• EXERCISE TASK:
Recast the records between the line holding "You are a GUI" and the line holding "[x=512, y=145]", inclusive, as a numbered list, leaving out blank lines.
━━━ DATASET ━━━
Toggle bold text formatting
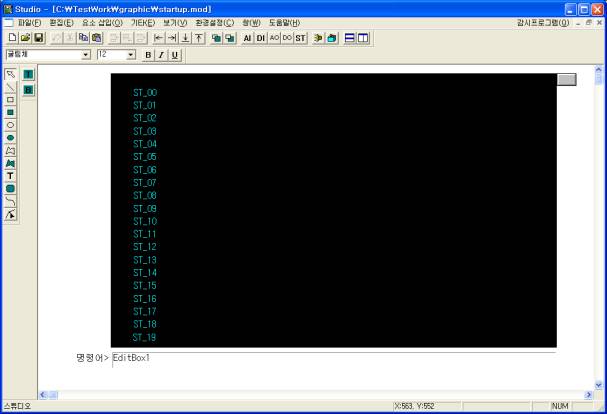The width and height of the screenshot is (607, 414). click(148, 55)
━━━
━━━ DATASET ━━━
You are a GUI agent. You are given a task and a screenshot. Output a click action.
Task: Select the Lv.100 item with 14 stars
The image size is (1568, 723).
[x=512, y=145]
━━━
• ANSWER TO THIS EXERCISE:
1. You are a GUI agent. You are given a task and a screenshot. Output a click action.
2. Task: Select the Lv.100 item with 14 stars
3. The image size is (1568, 723).
4. [x=512, y=145]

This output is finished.